The data must be reproduced verbatim; images are to be omitted.

Information provided:
________________________

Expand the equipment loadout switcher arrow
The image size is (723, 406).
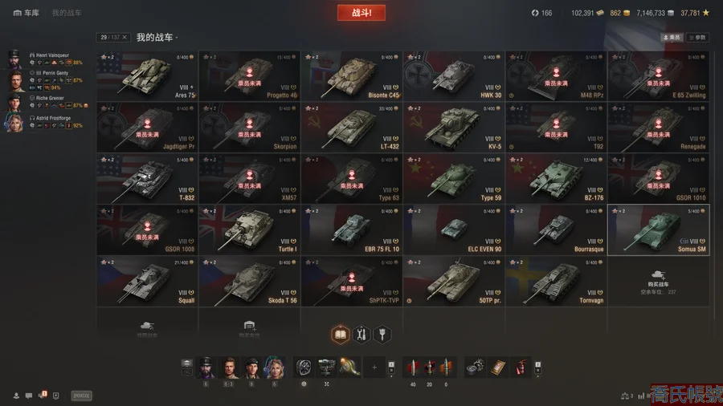391,367
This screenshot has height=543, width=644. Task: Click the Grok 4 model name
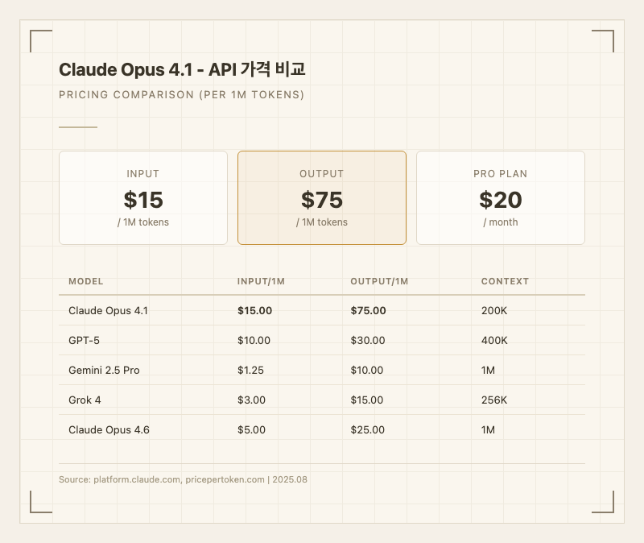pos(85,400)
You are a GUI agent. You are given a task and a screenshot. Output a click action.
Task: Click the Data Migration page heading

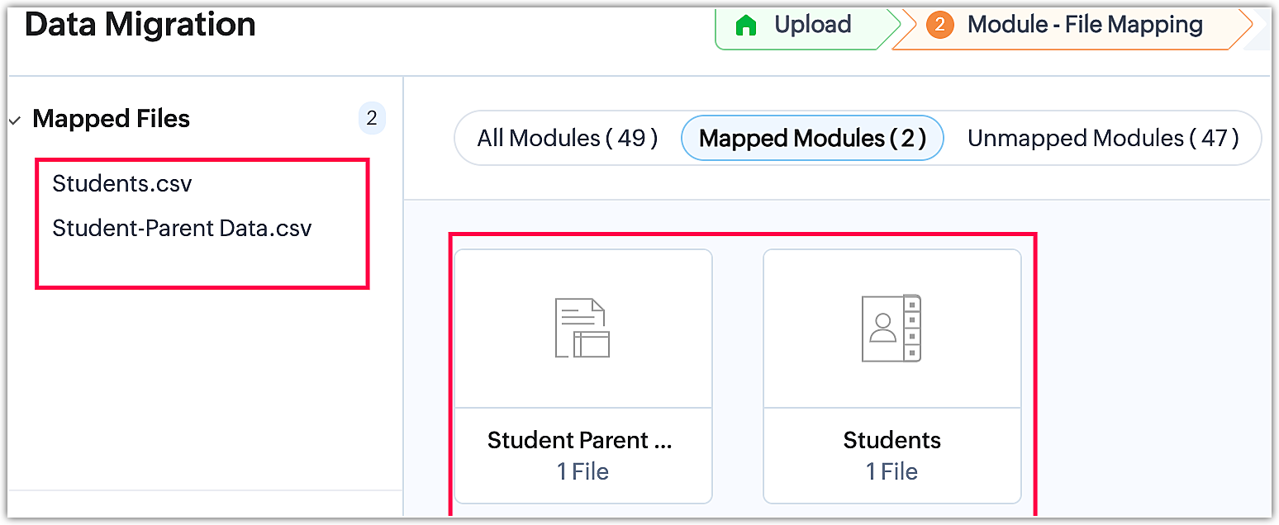140,25
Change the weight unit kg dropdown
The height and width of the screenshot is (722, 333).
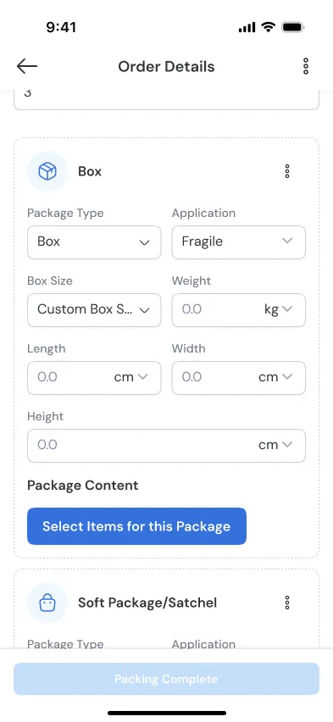[x=278, y=309]
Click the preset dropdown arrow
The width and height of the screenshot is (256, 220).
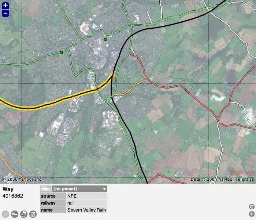(104, 189)
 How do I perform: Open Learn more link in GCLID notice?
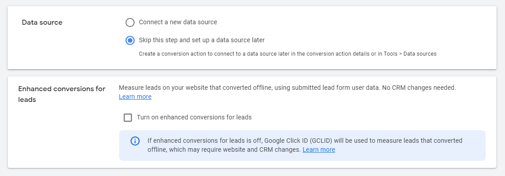pos(319,150)
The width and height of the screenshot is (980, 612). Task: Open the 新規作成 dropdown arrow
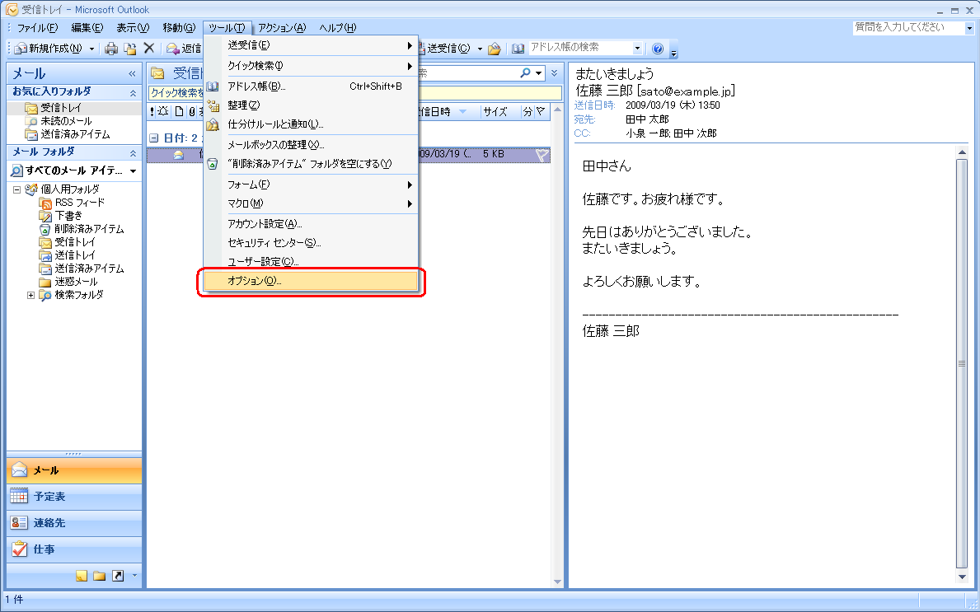tap(92, 49)
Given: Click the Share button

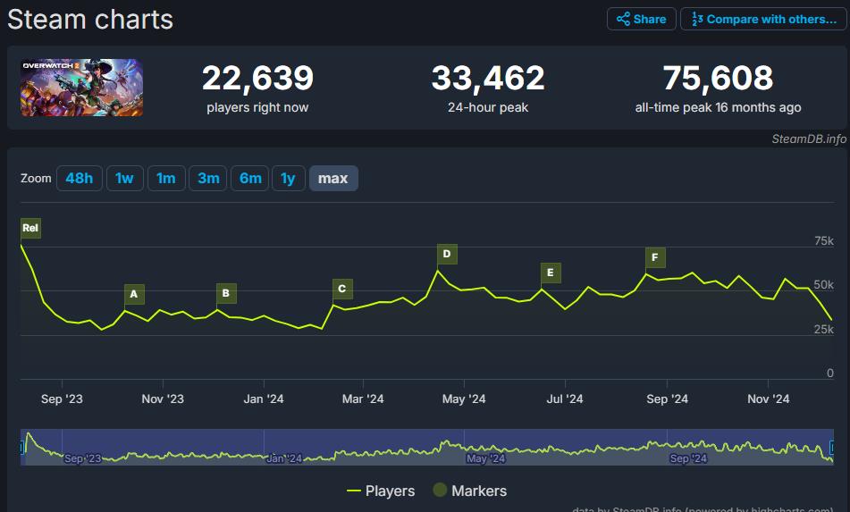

________________________

Solution below:
Expand the equipment loadout switcher arrow
The image size is (723, 406).
391,367
This screenshot has height=543, width=644. Task: Click the Grok 4 model name
pos(85,400)
You are a GUI agent. You are given a task and a screenshot. Output a click action.
Task: Click the Data Migration page heading

140,25
Change the weight unit kg dropdown
The height and width of the screenshot is (722, 333).
[x=278, y=309]
Click the preset dropdown arrow
The width and height of the screenshot is (256, 220).
(104, 189)
 How do I perform: Open Learn more link in GCLID notice?
pos(319,150)
The width and height of the screenshot is (980, 612). Task: Open the 新規作成 dropdown arrow
tap(92, 49)
Given: Click the Share button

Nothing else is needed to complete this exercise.